A griddle is only a large flat iron plate, so a heavy flat-bottomed frying pan will do the job just as well. Correct temperature rather than utensil is the key to success. If too hot, the scones will burn before the middle is done; if too cool, the batter will not rise enough and the result will be leaden. As with pancakes, it usually takes a few goes before you get it right. Always test the temperature by putting on one small spoonful of batter first. The best way is to put a pan on a moderate heat for 2–3 minutes, then turn it right down. Leave to allow the pan surface heat to stabilize before testing, wiping the base first with oiled paper.
Sieve the flour into a bowl with the baking powder, sugar and salt. Make a well in the middle, put in the egg then the milk and whisk to a thick batter, adding a little more milk if the mixture is too dry (you want the consistency of double cream). Leave to stand for 30 minutes at room temperature before use.

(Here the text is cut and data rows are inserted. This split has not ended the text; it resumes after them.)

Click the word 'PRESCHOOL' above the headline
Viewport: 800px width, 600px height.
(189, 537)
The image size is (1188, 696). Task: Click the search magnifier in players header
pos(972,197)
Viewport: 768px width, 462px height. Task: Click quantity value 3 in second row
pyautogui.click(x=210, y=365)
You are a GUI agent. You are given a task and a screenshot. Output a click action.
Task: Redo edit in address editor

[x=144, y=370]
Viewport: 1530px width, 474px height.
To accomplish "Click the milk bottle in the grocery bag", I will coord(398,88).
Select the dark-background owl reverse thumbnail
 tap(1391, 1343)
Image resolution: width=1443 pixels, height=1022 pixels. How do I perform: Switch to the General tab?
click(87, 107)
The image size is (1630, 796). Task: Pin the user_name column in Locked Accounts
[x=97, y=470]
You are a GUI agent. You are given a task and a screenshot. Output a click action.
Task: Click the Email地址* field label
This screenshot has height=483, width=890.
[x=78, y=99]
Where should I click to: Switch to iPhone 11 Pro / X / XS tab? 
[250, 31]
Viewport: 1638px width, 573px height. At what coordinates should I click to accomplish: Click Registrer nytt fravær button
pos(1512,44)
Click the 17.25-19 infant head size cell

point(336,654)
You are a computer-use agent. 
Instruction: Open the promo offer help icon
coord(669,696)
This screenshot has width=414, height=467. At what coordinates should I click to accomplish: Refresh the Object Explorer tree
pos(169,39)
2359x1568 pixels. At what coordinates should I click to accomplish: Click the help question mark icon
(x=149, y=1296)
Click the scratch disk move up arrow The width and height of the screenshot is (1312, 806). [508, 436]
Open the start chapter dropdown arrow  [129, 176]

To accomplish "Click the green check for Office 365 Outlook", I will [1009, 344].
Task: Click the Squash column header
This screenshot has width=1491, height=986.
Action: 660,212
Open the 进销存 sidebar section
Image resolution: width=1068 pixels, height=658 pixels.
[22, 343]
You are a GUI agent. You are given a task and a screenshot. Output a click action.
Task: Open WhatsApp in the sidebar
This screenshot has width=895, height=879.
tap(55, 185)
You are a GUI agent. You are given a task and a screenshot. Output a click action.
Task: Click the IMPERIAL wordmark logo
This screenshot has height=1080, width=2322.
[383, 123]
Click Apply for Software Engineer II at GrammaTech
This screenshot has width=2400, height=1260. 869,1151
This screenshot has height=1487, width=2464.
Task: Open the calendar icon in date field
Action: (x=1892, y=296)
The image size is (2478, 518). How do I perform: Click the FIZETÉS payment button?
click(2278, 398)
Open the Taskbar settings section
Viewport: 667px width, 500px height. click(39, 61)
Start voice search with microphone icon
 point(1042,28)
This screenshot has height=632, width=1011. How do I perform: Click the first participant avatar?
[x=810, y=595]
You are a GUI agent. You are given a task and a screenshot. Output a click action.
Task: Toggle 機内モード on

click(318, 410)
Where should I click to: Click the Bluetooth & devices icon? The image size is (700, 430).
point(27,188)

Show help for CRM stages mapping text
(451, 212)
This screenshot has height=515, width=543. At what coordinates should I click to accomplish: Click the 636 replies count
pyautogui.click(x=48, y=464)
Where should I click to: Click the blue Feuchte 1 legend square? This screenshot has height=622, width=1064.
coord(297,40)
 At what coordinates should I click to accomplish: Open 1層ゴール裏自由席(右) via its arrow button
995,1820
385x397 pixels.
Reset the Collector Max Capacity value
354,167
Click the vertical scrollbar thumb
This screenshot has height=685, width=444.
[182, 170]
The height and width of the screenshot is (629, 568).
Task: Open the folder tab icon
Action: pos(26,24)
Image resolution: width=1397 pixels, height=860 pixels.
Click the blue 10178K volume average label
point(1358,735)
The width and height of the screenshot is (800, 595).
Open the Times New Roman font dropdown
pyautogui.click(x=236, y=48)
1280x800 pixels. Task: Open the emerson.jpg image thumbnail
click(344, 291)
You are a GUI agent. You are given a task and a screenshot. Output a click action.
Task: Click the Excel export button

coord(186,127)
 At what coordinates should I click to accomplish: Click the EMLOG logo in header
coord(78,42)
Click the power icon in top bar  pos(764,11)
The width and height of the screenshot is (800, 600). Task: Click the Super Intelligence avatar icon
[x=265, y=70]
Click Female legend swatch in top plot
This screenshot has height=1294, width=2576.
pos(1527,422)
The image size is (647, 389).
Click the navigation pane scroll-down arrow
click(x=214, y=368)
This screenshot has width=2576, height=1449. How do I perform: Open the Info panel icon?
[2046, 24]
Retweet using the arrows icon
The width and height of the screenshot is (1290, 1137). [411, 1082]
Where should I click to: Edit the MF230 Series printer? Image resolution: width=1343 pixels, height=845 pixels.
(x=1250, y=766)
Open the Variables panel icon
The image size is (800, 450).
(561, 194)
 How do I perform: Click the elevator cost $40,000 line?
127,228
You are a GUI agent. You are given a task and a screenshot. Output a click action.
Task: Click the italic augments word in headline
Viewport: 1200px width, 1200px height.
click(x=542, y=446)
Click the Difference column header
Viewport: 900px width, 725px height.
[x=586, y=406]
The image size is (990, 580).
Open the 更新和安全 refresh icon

Preheat the frying pan and test, cooking one scone, then cook the rest in batches. One tablespoon of batter will make 1 scone. As the bottom of the scones cook, after about 2 minutes, bubbles will come to the surface. Turn them and cook the other side for 2 minutes.
Keep the scones warm, wrapped in a cloth in a low oven until all are done. Eat while still warm, with butter and jam.